В первой половине XX века лагерь стал преходящим опытом для огромной части населения (в особенности мужского пола): начиная с молодежных, летних, учебных лагерей и казарм и заканчивая лагерями для военнопленных, трудовыми, концентрационными и, наконец, лагерями уничтожения, часто бывшими составной частью лагерной территории. Лагерь был институтом и социализации, и наказания и являлся характерной чертой тотальной войны и тоталитарных диктатур. Лагеря и принудительный труд воплощали собой негативный аспект
Если взглянуть на отношения между охранниками и охраняемыми, то в обеих системах обращает на себя внимание организационная сила карательных структур.
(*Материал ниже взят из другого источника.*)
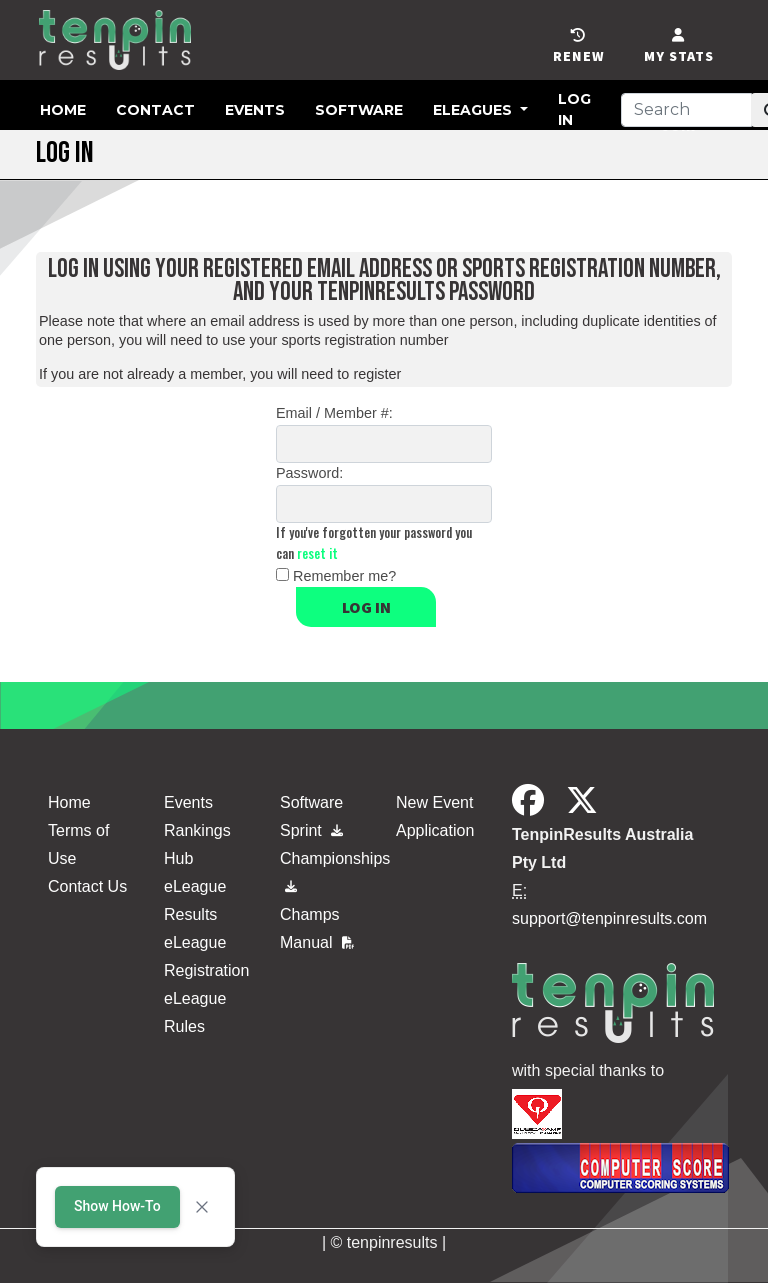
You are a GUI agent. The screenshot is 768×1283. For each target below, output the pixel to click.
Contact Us (87, 886)
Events (255, 110)
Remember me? (344, 576)
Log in (366, 607)
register (377, 374)
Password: (309, 473)
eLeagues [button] (474, 110)
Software (359, 110)
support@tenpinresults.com (609, 918)
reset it (317, 553)
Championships (326, 868)
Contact (155, 110)
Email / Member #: (334, 413)
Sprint (311, 830)
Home (63, 110)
Серьезное различие же заключается в том, что в случае Германии с грязными, жалкими заключенными сохранялась значительная дистанция и вражда по признаку национальной принадлежности, а в СССР различия и социокультурная дистанция между заключенными и низшими чинами была незначительна. Специальная идеологическая обработка не играла большой роли в обоих случаях. Обстоятельства содержания в полувоенном исправительном учреждении провоцировали жестокость и равнодушие к страданиям и смертям заключенных.